Jane have a half snort, a few strands of brown hair falling in her face, muttering something that vaguely sounded like he better not. But she waved that thought away with her hand. “Maybe they have art. Maybe they don’t. Maybe some people don’t need art? Poker playing sounds fun and less complicated than art framing. I couldn’t begrudge anyone who felt that way.”
That sounded like Thor was either sitting in a gallery or was going to hang art whether he liked it or not. Pepper laughed, a bubble of it rising in her throat. “But art framing is pretty much required for sex and sex, Doctor Foster, is better than poker.”
Now that got Jane laughing, a sound that tried – if only for a moment – to be light and girlish but quickly spiraled into something much louder. “Isn’t that the truth? Well, who knows. Maybe we can combine the two. Strip poker is a thing.” The waggle of her brow returned in full force. “Either way, art problems can be fixed. Right? They don’t have to remain smudged forever.” Jane was nothing but optimistic. Everything had a solution; it was always a matter of finding it.

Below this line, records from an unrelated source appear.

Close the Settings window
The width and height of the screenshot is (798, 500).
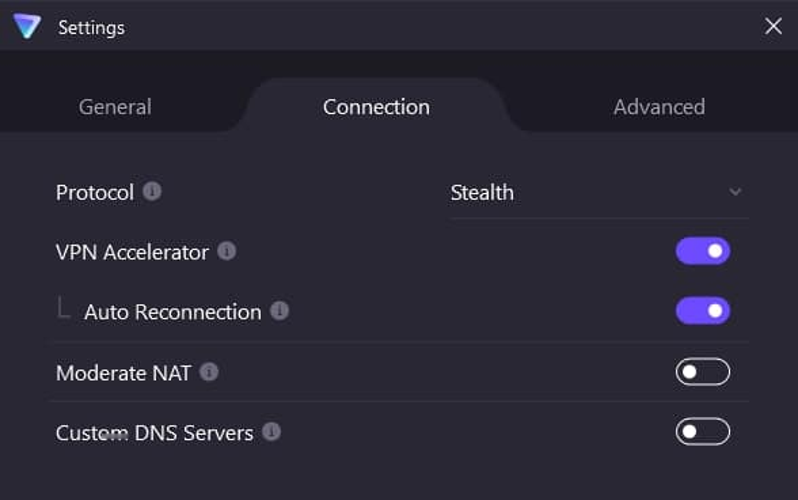pyautogui.click(x=773, y=26)

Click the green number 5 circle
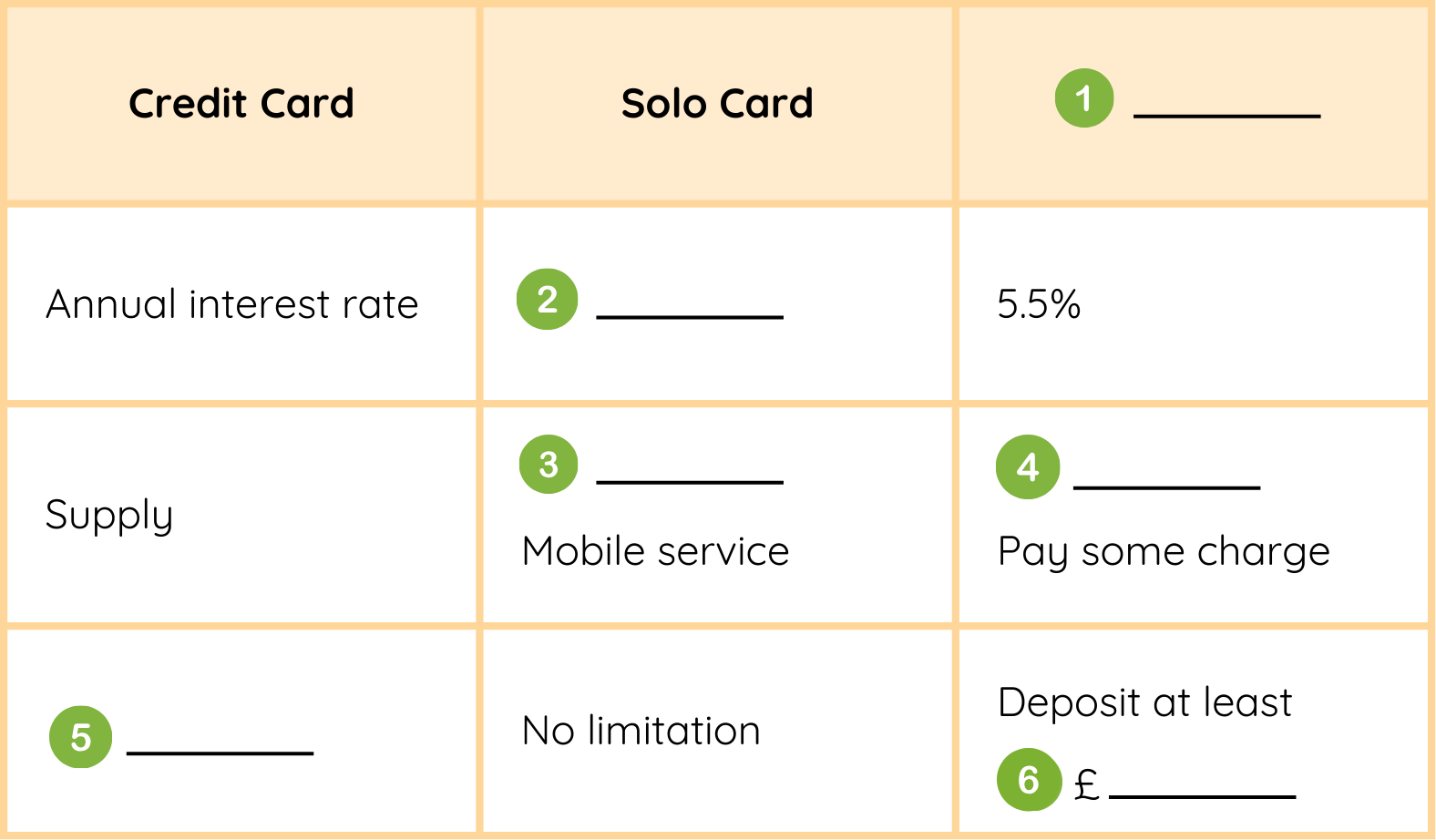81,737
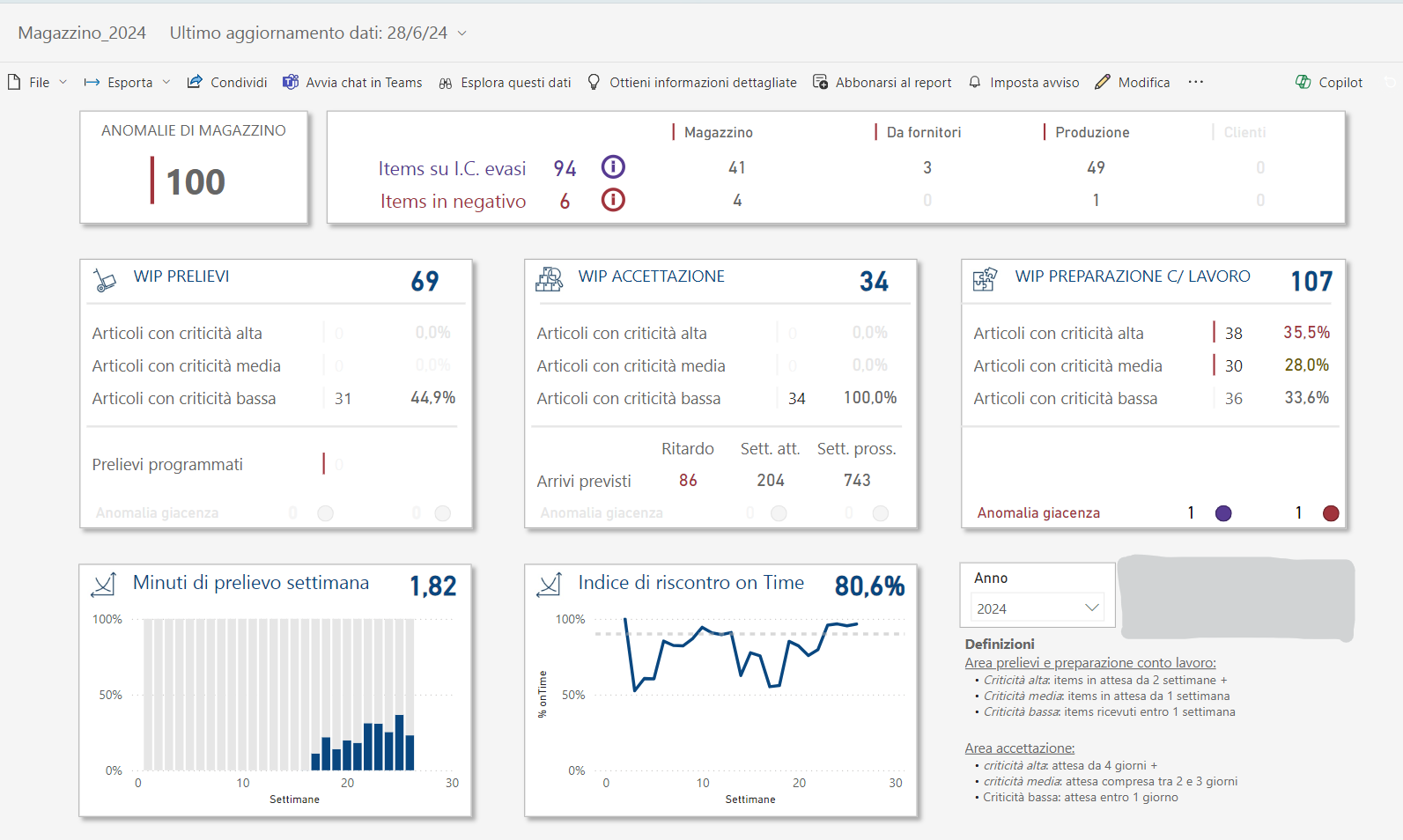The width and height of the screenshot is (1403, 840).
Task: Click the WIP Preparazione C/ Lavoro icon
Action: 985,280
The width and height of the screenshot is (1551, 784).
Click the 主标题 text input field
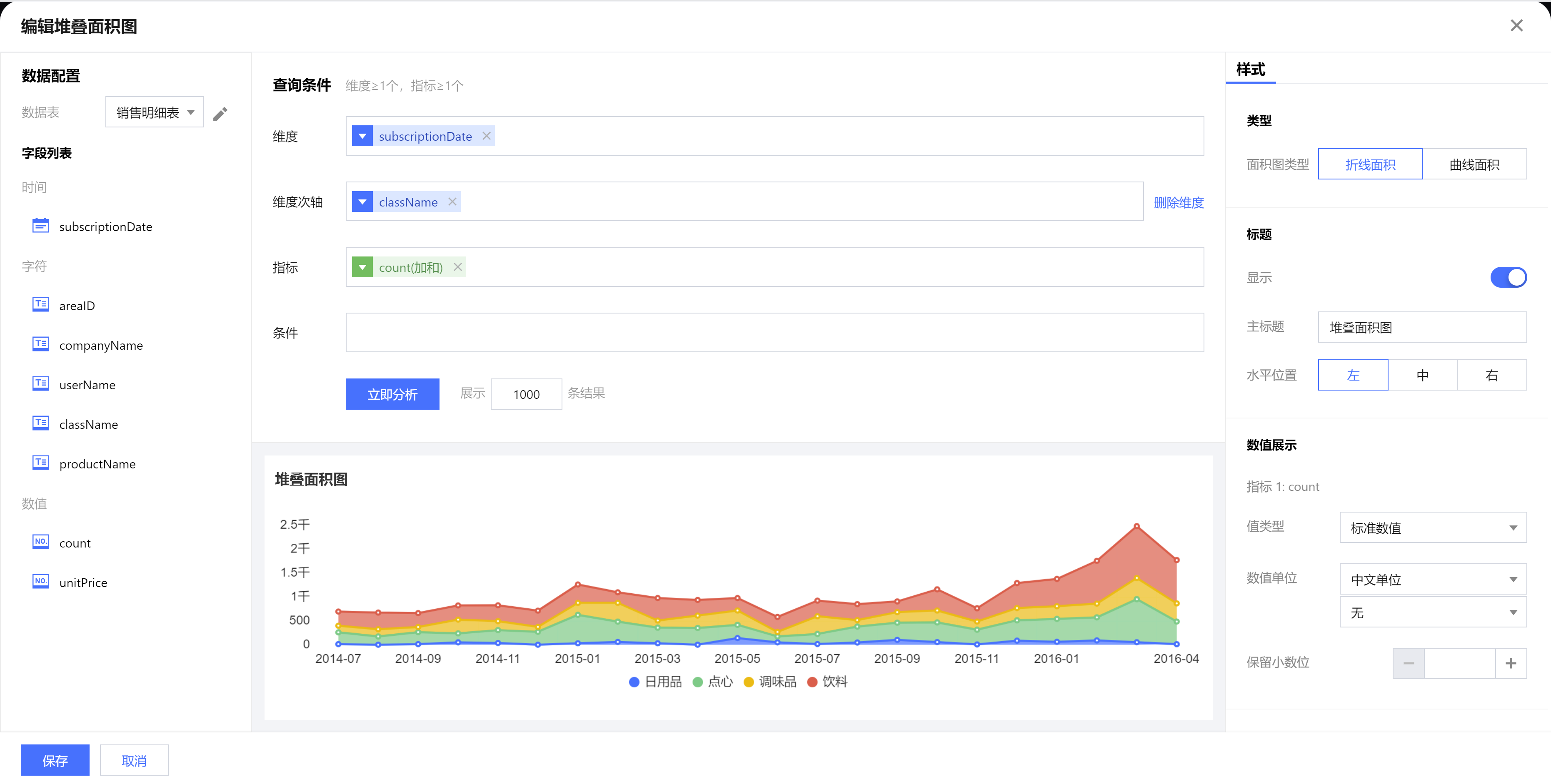(x=1421, y=327)
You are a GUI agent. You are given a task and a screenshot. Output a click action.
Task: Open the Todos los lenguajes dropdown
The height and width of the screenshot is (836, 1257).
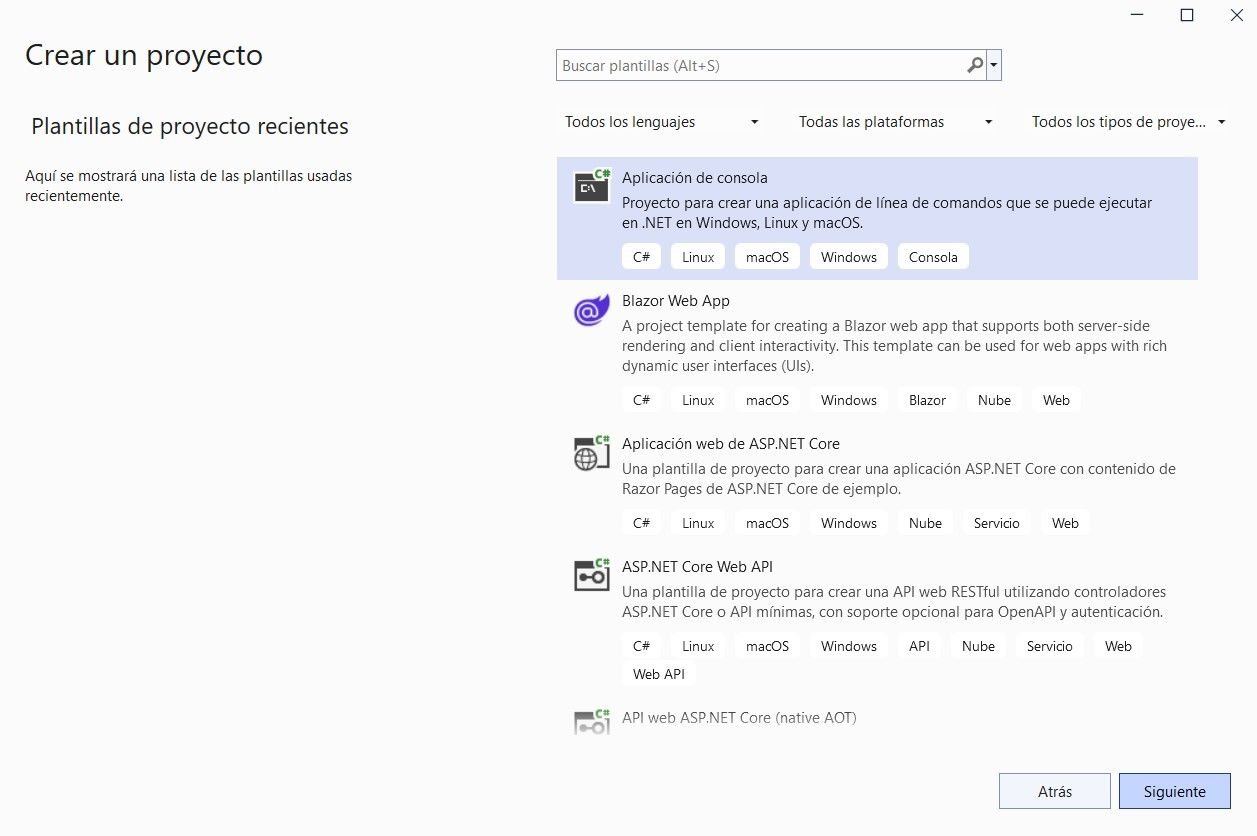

The laughter rang off the walls. How long had it been since the pace of life inside them had slowed enough for people to laugh? Pepper couldn’t remember. She liked Doctor Foster. Wine and takeout and art and she couldn’t remember either the last time there’d been time for girlfriends beyond work and world meltdown. “If you want to set up strip poker,” and could she imagine Steve winning? Yes, yes she could, “You go right ahead.”
Jane beamed, that bright smile that reminded everyone that she was someone to get things done, science related or not. Sure, she was probably wasn’t going to follow up with this strip poker idea. Some things were beyond her grasp and she liked to think this was one of them. Later, in more sober moments, she would laugh at their audacity and promptly push the idea out of her head. For now, though, she just grinned. “Just wait. Art problems will be history.”